◆ **ASSIGNED TASK**
Provide a verbatim copy of all the records below, leaving the images out.

Segment Start: ENTRIES PROVIDED

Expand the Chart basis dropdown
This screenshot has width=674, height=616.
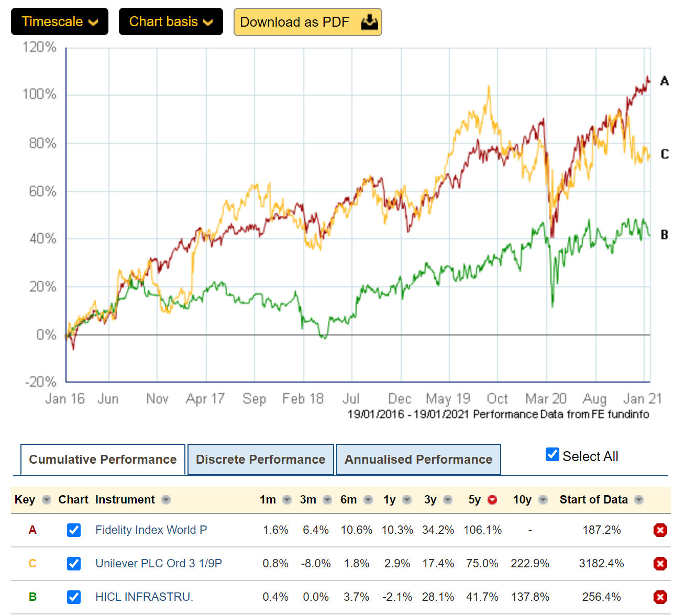tap(171, 21)
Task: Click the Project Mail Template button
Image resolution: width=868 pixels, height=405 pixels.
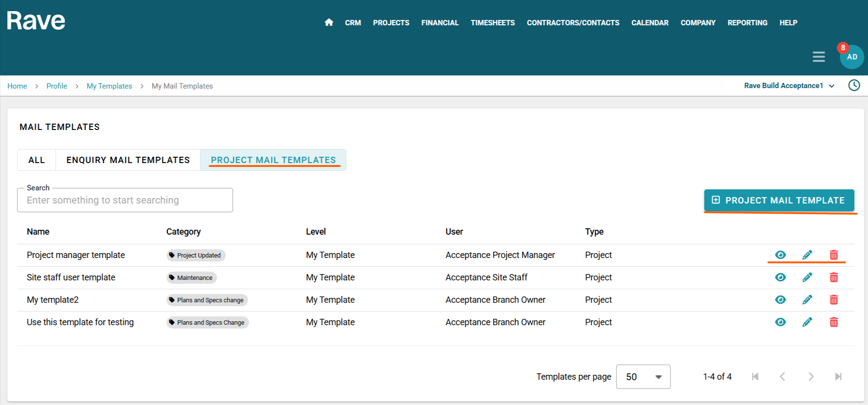Action: pos(779,201)
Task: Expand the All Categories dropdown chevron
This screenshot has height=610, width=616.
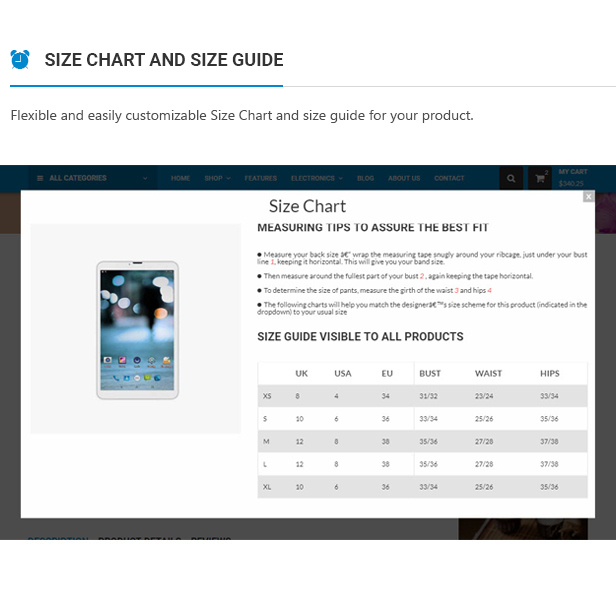Action: (145, 178)
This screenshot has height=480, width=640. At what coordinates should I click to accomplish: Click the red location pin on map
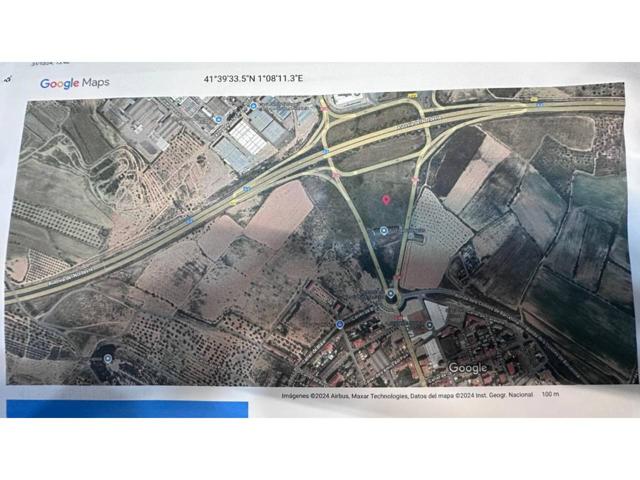coord(386,200)
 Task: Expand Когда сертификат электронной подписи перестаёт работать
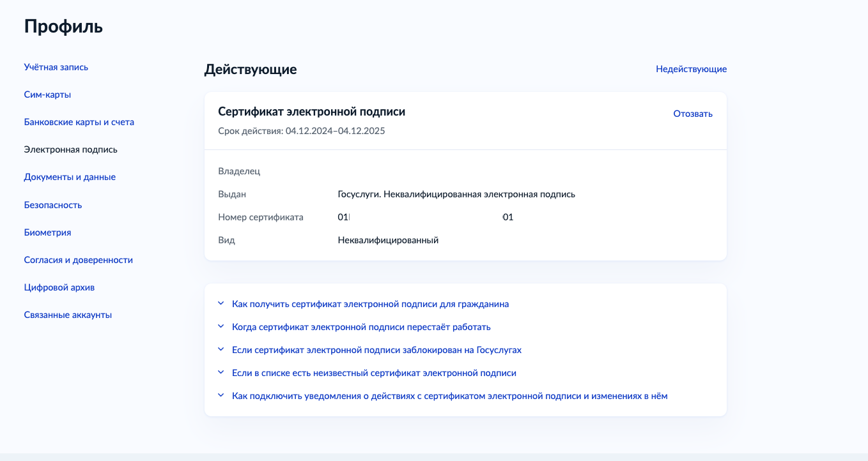point(361,327)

Segment End: ENTRIES PROVIDED

◆ **RESPONSE BOX**
Expand the Chart basis dropdown
This screenshot has width=674, height=616.
tap(171, 21)
Task: Click the Project Mail Template button
Image resolution: width=868 pixels, height=405 pixels.
Action: pos(779,201)
Task: Expand the All Categories dropdown chevron
This screenshot has height=610, width=616.
Action: (145, 178)
This screenshot has height=480, width=640. At what coordinates should I click to accomplish: Click the red location pin on map
coord(386,200)
 Task: Expand Когда сертификат электронной подписи перестаёт работать
point(361,327)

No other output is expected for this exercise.